И заканчивается она композиционным кольцом – аналогичной символической сценой и сентенцией морально-метафизического, общечеловеческого характера. Гибнет вслед за Подтелковым и Кривошлыковым от случайной пули безвестный Валет, закапывают его в густой донской чернозем, и какой-то старик с ближнего хутора ставит над могилой-холмиком часовню со скорбным ликом Богоматери и черной вязью славянского письма:

В годину смуты и разврата
Не осудите, братья, брата.

«Старик уехал, а в степи осталась часовня горюнить глаза прохожих и проезжих извечно унылым видом, будить в сердцах невнятную тоску.

И еще – в мае бились возле часовни стрепета, выбили в голубом полынке точок, примяли возле зеленый разлив зреющего пырея: бились за самку, за право на жизнь, на любовь, на размножение.
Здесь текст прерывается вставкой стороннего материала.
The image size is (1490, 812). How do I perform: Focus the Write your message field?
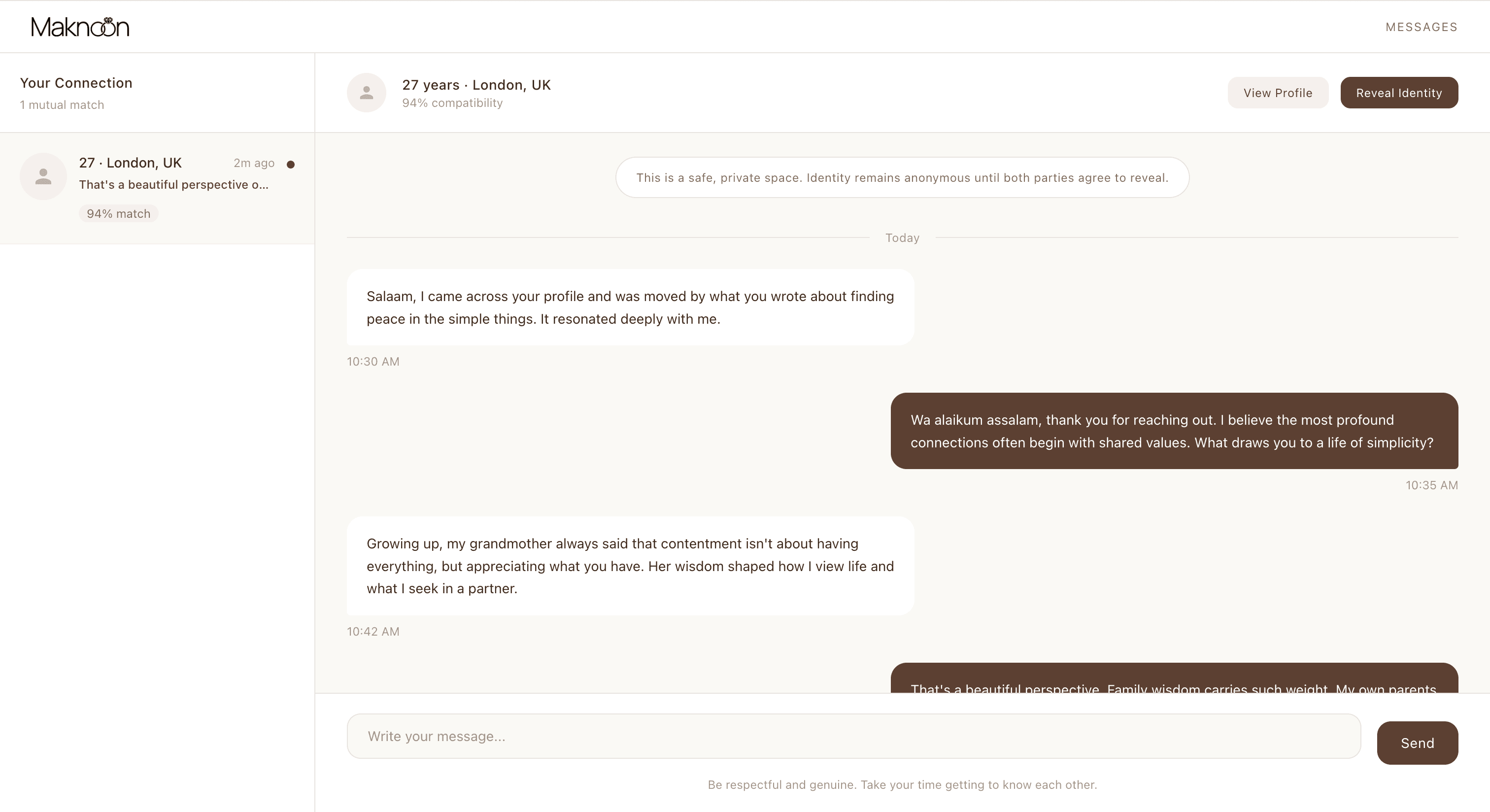[853, 736]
А спустя немного тут же возле часовни, под кочкой, под лохматым покровом старюки-полыни, положила самка стрепета девять дымчато-синих крапленых яиц и села на них, грея их теплом своего тела, защищая глянцево оперенным крылом».

Младая природная жизнь сияет у гробового входа на щедро политой и поливаемой кровью земле.

Третья книга – вроде бы самая цельная и самая проблематическая в структуре «Тихого Дона». Внешняя историческая ее тема – Верхнедонское антибольшевистское восстание. Ключевые сцены – многочисленные (начатые еще в книге второй) сцены братоубийства, бессудных расстрелов и рубки пленных, грабежей. Кончается она тоже символически – судным днем, который устраивает хуторским богачам Мишка Кошевой. «Внизу, в Татарском, на фоне аспидно-черного неба искристым лисьим хвостом распушилось рыжее пламя. Огонь то вздымался так, что отблески его мережили текучую быстринку Дона, то ниспадал, клонился на запад, с жадностью пожирая строения. С востока налетал легкий степной ветерок. Он раздувал пламя и далеко нес с пожарища черные, углисто сверкающие хлопья…»

Вспоминается: «Мы на горе всем буржуям мировой пожар раздуем…» Метафора мирового пожара превращается в реальности «Тихого Дона» в горящие дома соседей-хуторян.